There are two positron-emitting radioisotopes of scandium: 43Sc (t1/2 = 3.891 h, β+mean = 476 keV) and 44gSc (t1/2 = 3.97 h, β+mean = 632 keV). 43Sc and 44gSc's roughly four-hour half-life allow for biodistribution images > 4 hours post-injection and may be transported to nearby clinics without a cyclotron on-site. Both 43/44gSc exist primarily in the +3 oxidation state similar to therapeutic isotopes such as 177Lu and 161Tb. The chemical similarity of scandium to light lanthanides suggests that scandium-labeled agents may have comparable biodistributions to the same agents labelled with 177Lu or 161Tb. In addition to acting as an imaging analogue to radioisotopes of other elements, 43/44gSc can be used with the therapeutic radioisotope of scandium, 47Sc, presenting the opportunity to develop a theranostic pair of the same element. This work explores cyclotron production methods for 43/44gSc and investigates 43Sc's and 44gSc's potential in-vitro and in-vivo for cancer imaging applications.

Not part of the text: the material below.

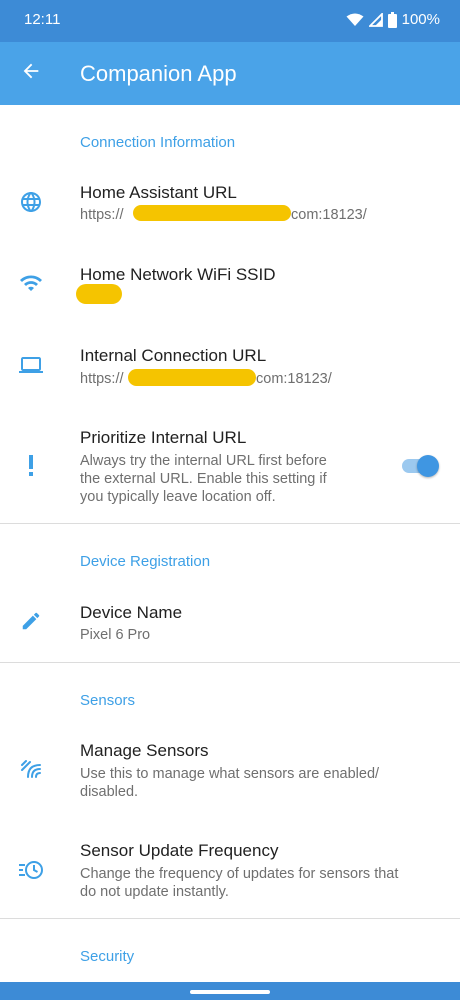 Image resolution: width=460 pixels, height=1000 pixels. Describe the element at coordinates (178, 274) in the screenshot. I see `item-title: Home Network WiFi SSID` at that location.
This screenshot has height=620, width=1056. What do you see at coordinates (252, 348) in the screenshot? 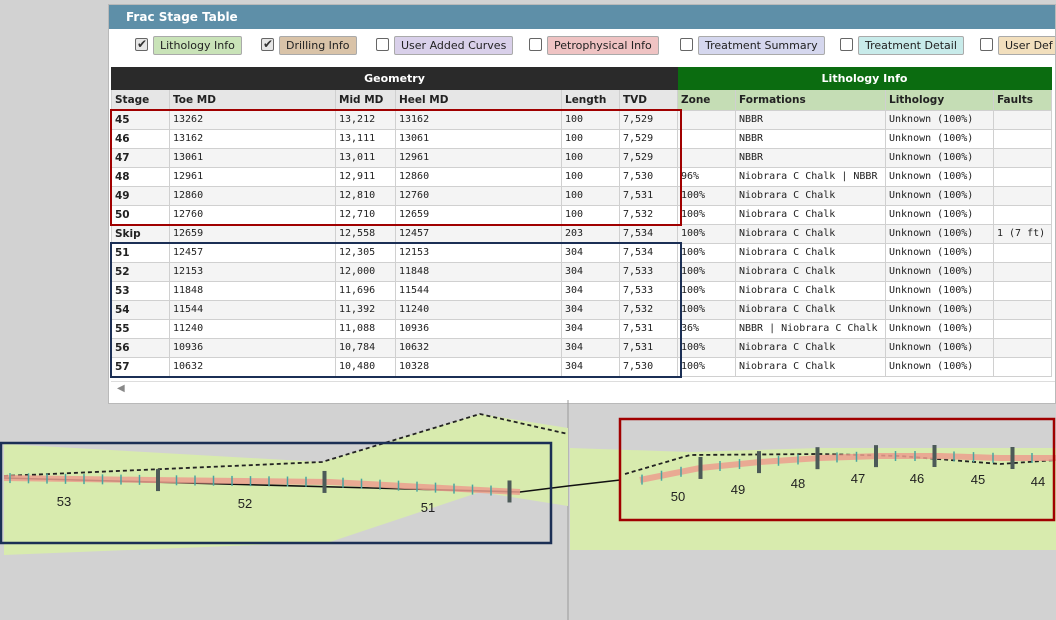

Advanced X-ray Imaging Techniques for Hepatic Arterial Blood Velocity Measurement
Joseph F. Whitehead
Graduate Research Assistant
Embolization is the standard of care for intermediate-stage hepatocellular carcinoma which accounts for 85-90% of primary liver cancers. During this procedure, microspheres are injected into tumor feeding arteries with the goal of reducing blood flow to cancerous regions and inducing tumor necrosis. Treatment endpoints currently rely on subjective, visual assessment using digital subtraction angiography (DSA). Due to this subjective analysis, the decrease in blood flow achieved during embolization has high interobserver variability, which is important since treatments ending within a 'Goldilocks' zone of flow reduction have been shown to increase overall survival. Quantitative digital subtraction angiography (qDSA) aims to standardize treatment endpoints for embolization procedures by measuring arterial blood velocity intra-procedurally from time-resolved, 2D x-ray angiograms, acquired at 30 frames/s DSA imaging. Clinically, DSA imaging is performed at 3-5 frames/s.
Therefore, to improve clinical translatability of qDSA, there is a need to reduce radiation dose. Furthermore, the qDSA approach is also sensitive to vessel motion. To this end, the purpose of this work was then to 1) develop and evaluate a motion-compensated qDSA approach and 2) reduce radiation dose by using a novel interleaved angiography technique. This new technique provides high frame rate, lower radiation dose images for blood velocity quantification while simultaneously providing higher dose images at the same frame rate as conventional DSA for visualizing vessel morphology. The interleaving protocol consisted of 25 frame/s imaging, with most frames acquired at low-dose except for a high-dose image every 10th frame. This presentation will briefly touch on motion-compensated qDSA with the main focus being on the interleaved angiography technique.